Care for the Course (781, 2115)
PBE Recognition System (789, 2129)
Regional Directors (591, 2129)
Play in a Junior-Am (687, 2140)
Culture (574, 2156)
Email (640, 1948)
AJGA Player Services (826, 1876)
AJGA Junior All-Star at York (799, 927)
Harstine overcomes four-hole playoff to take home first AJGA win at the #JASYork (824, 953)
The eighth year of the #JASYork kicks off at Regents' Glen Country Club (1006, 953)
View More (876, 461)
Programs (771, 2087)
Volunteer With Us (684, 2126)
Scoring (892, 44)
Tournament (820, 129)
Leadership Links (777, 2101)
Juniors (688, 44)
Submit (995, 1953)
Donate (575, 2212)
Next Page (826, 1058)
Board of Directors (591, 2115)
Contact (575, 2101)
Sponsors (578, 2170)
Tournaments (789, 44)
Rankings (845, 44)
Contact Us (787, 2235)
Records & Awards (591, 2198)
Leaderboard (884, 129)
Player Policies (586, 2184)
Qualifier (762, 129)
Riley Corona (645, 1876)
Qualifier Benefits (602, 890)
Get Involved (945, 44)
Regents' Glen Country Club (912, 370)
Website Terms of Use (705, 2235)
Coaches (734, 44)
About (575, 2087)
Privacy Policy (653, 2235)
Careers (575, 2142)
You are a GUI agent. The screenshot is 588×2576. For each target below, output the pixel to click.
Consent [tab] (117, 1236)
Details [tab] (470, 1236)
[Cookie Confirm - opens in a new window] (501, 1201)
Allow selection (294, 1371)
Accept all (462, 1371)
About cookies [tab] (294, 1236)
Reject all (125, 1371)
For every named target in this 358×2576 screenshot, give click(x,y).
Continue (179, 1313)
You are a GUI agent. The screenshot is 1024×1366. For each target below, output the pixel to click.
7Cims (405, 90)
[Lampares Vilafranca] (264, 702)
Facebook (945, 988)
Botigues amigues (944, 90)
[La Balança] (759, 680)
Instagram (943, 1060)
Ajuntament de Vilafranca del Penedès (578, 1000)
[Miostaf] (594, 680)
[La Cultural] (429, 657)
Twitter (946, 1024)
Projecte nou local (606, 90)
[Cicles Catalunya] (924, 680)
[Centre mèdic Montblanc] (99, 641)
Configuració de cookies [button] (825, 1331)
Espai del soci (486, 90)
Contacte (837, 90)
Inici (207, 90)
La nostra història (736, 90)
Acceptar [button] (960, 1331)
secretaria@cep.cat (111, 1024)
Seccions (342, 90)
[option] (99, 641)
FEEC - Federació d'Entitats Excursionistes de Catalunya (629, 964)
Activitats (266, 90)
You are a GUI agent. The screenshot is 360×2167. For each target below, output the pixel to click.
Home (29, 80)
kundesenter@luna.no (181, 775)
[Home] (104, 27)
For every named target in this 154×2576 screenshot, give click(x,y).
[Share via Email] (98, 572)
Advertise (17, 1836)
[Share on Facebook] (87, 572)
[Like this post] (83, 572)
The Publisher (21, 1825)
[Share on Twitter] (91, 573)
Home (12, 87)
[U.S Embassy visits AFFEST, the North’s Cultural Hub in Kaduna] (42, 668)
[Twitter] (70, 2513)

> [Work task]:
Every line of the entries above that contains the word "Club" must be tallied, and the number alone reported.

> [Finished task]:
2